## [CONSIGNES]
(a) Selon l'arrêt étudié, pour quelle raison la Cour de cassation écarte-t-elle le grief selon lequel le juge n'avait pas à rechercher si l'abandon judiciaire était conforme à l'intérêt de l'enfant ? Répondez en une à trois phrases.
(b) Reproduisez fidèlement le passage de l'arrêt étudié qui commence aux mots « REJETTE le pourvoi ; » et s'arrête après les mots « deux mille quatorze. ».

## [ARRÊT ÉTUDIÉ]
----------------------------------------
Cette décision est visée dans les définitions suivantes :
Adoption
Autorité parentale




LA COUR DE CASSATION, PREMIÈRE CHAMBRE CIVILE, a rendu l'arrêt suivant :

Sur le moyen unique, pris en ses deux branches :

Attendu, selon l'arrêt attaqué (Douai, 4 juillet 2013), que A... X..., né le 27 septembre 2002 de M. X... et Mme Y..., a été confié à l'aide sociale à l'enfance par le juge des enfants le 28 mars 2003, la mesure de placement ayant été régulièrement renouvelée depuis lors ; que le président du conseil général du Pas-de-Calais a présenté une requête en déclaration judiciaire d'abandon ;

Attendu que le département du Pas-de-Calais fait grief à l'arrêt de rejeter sa demande en déclaration judiciaire d'abandon, alors, selon le moyen :

1°/ que la finalité de la déclaration d'abandon ne réside pas uniquement dans la perspective de l'adoption de l'enfant, mais permet à ce dernier d'accéder au statut de pupille de l'Etat ; qu'en rejetant la demande en déclaration d'abandon concernant l'enfant A... X... après avoir relevé, d'une part, que « l'intérêt principal de la déclaration judiciaire d'abandon est de rendre l'enfant adoptable » (cf. arrêt attaqué, p. 6, dernier §) et, d'autre part, qu'« en l'espèce, le conseil général du Pas-de-Calais reconnaît qu'il n'existe aucun projet d'adoption pour A... » (cf. arrêt attaqué, p. 6, pénultième §), la cour d'appel, qui s'est prononcée par des motifs inopérants au regard de l'article 350 du code civil, a violé ce texte par refus d'application ;

2°/ que le juge qui constate qu'il est établi que les parents d'un enfant s'en sont manifestement désintéressés pendant l'année qui a précédé l'introduction de la demande en déclaration d'abandon de ce dernier, doit prononcer l'abandon judiciaire, sans avoir en outre à rechercher si celui-ci est conforme à l'intérêt de l'enfant ; qu'en rejetant la demande en déclaration d'abandon au motif qu'« il n'est pas établi que la déclaration judiciaire d'abandon est conforme à l'intérêt de l'enfant » (cf. arrêt attaqué, p. 7, § 6), cependant qu'elle avait constaté qu'il était « établi que les deux parents se sont désintéressés de manière manifeste de A... depuis 2009, soit plus d'un an avant le dépôt de la requête par le conseil général du Pas-de-Calais » (cf. arrêt attaqué, p. 5, § 8), la cour d'appel, qui a ajouté une condition non prévue à l'article 350 du code civil, a violé ce texte par refus d'application ;

Mais attendu que l'intérêt de l'enfant doit être pris en considération par le juge, même lorsque les conditions d'application de l'article 350 du code civil sont réunies ; que la cour d'appel a relevé, d'une part, que, la déclaration judiciaire d'abandon ayant pour effet de rendre A... adoptable, celui-ci risquait d'être confronté à une séparation douloureuse avec sa famille d'accueil, après avoir connu une rupture avec ses parents, dès lors qu'il n'existait aucun projet d'adoption par son assistante maternelle, à laquelle il était très attaché et chez laquelle il vivait depuis son plus jeune âge, d'autre part, que le mineur était perturbé et angoissé depuis le début de la procédure, ne l'acceptait pas et ne la comprenait pas, enfin, que l'article 377, alinéa 2, du code civil permettait à l'aide sociale à l'enfance de se faire déléguer en tout ou partie l'exercice de l'autorité parentale ; qu'elle en a souverainement déduit, sans encourir les griefs du moyen, que la déclaration judiciaire d'abandon sollicitée n'était pas conforme à l'intérêt de l'enfant ; que le moyen n'est pas fondé ;

PAR CES MOTIFS :

REJETTE le pourvoi ;

Condamne le département du Pas-de-Calais aux dépens ;

Vu l'article 700 du code de procédure civile, rejette les demandes ;

Ainsi fait et jugé par la Cour de cassation, première chambre civile, et prononcé par le président en son audience publique du trois décembre deux mille quatorze.
----------------------------------------
## [EXTRAITS DE DONNÉES]
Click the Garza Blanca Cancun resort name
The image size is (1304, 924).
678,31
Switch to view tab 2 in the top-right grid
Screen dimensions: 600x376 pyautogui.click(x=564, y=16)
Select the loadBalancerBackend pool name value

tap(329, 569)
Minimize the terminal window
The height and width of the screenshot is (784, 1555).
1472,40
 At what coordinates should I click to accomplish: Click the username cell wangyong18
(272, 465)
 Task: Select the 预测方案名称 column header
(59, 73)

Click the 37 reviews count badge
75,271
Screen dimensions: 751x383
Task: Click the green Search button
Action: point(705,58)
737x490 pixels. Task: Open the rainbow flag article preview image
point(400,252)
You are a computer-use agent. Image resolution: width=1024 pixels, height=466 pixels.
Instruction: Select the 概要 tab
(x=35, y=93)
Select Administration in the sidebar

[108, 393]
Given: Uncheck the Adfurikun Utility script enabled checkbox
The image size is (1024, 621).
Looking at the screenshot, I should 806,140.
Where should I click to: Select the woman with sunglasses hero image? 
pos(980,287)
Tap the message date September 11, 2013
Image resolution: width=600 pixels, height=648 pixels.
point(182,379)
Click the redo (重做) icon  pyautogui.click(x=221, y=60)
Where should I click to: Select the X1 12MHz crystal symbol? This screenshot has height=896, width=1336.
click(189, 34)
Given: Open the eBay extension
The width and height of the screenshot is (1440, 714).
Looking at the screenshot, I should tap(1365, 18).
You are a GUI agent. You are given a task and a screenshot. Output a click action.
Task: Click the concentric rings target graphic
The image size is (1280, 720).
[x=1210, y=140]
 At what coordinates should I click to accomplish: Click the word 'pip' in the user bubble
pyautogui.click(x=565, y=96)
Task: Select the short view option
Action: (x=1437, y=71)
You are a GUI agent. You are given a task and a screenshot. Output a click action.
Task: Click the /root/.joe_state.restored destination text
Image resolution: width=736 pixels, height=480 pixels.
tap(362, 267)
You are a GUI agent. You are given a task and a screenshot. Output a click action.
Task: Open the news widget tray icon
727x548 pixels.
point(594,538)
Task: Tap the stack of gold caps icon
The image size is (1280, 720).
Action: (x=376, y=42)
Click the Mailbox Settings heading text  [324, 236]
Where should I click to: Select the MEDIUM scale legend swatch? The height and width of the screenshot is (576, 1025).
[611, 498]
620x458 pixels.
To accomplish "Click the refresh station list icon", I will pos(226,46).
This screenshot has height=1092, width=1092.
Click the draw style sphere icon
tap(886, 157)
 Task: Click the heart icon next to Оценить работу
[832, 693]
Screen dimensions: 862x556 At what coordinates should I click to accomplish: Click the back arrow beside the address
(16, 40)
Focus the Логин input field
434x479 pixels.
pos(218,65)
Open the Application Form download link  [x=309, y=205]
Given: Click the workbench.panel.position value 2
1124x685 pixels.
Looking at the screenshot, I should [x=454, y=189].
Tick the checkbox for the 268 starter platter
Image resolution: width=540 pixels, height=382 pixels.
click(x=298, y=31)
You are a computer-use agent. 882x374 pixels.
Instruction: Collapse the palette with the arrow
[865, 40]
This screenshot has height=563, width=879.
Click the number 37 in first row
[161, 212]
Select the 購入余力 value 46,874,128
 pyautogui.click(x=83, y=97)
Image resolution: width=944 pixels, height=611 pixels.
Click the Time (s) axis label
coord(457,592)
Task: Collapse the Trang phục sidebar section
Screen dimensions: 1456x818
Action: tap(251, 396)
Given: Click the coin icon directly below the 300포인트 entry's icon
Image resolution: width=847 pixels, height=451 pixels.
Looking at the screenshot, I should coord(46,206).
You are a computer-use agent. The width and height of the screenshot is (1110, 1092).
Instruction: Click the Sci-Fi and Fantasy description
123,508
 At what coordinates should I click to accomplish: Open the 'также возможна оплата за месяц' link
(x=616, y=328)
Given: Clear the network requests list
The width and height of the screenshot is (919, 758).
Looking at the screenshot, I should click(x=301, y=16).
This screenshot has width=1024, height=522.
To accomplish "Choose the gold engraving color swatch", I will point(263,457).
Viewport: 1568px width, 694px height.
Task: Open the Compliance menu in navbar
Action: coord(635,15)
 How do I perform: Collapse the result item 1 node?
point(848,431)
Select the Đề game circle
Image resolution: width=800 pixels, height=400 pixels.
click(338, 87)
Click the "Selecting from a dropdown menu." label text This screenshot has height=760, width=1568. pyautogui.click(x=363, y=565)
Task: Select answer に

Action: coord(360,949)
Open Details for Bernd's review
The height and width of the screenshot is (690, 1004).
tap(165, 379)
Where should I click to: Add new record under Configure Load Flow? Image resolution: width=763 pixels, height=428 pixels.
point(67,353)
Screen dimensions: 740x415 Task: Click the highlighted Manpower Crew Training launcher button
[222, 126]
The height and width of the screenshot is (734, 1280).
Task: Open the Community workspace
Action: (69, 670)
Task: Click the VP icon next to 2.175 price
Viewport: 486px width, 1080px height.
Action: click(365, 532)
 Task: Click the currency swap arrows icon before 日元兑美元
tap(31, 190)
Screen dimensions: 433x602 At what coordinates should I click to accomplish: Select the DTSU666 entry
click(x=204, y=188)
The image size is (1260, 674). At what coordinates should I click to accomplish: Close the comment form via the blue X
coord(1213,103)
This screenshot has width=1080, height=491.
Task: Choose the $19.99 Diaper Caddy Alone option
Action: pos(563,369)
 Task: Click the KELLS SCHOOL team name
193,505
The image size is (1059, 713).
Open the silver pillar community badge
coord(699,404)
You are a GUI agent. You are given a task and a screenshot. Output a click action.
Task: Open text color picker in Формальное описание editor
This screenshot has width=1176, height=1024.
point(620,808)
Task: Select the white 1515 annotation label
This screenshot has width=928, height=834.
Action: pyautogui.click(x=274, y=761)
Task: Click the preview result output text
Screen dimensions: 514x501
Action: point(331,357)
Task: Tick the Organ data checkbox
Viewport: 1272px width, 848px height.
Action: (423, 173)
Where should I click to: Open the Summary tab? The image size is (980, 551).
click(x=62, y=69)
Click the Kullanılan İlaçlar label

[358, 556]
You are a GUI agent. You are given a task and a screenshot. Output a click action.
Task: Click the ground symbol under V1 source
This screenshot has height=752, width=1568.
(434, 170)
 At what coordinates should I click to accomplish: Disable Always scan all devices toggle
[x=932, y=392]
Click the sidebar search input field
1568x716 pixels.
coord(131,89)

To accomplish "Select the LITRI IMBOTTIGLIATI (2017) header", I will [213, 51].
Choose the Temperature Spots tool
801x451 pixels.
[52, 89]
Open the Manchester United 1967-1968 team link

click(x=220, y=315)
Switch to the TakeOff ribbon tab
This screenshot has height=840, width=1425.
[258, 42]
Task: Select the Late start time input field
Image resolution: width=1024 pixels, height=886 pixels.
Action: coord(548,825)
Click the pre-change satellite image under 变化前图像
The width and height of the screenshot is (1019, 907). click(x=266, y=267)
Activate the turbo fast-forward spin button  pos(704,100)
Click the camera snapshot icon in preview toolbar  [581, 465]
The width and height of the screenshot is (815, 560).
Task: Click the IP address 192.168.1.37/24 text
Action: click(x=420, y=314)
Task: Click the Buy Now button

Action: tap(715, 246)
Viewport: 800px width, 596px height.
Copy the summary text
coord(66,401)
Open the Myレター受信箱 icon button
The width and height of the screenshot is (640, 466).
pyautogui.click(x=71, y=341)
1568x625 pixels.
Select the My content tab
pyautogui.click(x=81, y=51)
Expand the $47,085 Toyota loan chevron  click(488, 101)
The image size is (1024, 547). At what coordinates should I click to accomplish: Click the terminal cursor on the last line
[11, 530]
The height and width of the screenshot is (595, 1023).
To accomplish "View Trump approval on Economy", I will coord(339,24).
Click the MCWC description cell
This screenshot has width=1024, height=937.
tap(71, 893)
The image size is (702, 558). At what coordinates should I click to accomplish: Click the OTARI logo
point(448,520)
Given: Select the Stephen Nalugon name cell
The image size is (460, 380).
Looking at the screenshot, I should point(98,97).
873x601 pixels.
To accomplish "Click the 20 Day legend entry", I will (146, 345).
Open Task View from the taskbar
----------------------------------------
## [CORRIGÉ]
(a) La Cour de cassation écarte ce grief parce que l'intérêt de l'enfant doit être pris en considération par le juge, même lorsque les conditions d'application de l'article 350 du code civil sont réunies.

(b)
REJETTE le pourvoi ;

Condamne le département du Pas-de-Calais aux dépens ;

Vu l'article 700 du code de procédure civile, rejette les demandes ;

Ainsi fait et jugé par la Cour de cassation, première chambre civile, et prononcé par le président en son audience publique du trois décembre deux mille quatorze.